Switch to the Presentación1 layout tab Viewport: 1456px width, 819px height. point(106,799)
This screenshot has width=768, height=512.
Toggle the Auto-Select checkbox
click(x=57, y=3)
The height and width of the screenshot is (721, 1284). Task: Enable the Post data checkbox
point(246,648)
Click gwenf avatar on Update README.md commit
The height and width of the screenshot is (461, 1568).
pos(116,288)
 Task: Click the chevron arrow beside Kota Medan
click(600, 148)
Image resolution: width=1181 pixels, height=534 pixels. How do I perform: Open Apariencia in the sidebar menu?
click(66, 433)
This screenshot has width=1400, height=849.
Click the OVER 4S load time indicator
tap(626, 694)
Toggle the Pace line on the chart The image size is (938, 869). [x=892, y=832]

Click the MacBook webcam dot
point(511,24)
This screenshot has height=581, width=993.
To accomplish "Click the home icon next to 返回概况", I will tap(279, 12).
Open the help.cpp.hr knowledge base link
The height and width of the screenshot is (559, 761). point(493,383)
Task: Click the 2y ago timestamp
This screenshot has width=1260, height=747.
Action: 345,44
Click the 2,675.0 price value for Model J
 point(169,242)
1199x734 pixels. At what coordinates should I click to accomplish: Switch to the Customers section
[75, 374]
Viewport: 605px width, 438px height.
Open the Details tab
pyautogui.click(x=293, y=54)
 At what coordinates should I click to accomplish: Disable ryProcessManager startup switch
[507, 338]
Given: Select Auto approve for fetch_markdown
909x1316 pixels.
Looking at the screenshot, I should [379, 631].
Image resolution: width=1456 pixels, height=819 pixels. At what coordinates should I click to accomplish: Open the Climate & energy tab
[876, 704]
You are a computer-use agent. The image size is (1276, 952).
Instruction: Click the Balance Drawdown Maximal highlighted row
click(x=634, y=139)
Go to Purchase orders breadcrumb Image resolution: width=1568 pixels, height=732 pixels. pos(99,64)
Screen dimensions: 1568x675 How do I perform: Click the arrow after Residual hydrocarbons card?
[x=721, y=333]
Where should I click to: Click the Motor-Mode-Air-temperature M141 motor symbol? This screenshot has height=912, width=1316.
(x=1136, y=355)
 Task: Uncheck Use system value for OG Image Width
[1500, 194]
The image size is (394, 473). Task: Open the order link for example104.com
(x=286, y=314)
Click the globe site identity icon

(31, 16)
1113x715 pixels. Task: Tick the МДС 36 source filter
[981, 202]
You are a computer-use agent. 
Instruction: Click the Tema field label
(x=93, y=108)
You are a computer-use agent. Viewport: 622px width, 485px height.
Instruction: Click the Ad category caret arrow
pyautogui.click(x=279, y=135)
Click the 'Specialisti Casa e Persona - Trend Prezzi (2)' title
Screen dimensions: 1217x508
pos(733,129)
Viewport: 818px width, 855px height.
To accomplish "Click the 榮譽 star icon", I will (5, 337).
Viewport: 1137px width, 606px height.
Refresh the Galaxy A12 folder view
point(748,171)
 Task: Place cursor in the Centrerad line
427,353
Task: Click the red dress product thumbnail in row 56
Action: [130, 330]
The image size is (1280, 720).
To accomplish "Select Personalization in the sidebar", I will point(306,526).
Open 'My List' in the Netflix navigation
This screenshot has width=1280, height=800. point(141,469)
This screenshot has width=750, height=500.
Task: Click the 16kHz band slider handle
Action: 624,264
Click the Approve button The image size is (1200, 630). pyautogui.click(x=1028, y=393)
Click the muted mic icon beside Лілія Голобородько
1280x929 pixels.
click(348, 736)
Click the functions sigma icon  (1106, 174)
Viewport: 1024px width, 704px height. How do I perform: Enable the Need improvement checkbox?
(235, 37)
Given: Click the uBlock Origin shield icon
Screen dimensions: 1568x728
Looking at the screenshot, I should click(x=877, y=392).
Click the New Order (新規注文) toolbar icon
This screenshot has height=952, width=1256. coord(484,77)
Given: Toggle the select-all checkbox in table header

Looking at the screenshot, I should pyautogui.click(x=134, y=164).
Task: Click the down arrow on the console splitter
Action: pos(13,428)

● ● ●

Find "will" in the preceding records. Copy each line that holds it.

Reply
To accomplish "Click the home icon next to 返回概况", I will tap(279, 12).
To accomplish "Click the 榮譽 star icon", I will (5, 337).
To accomplish "Select Personalization in the sidebar", I will point(306,526).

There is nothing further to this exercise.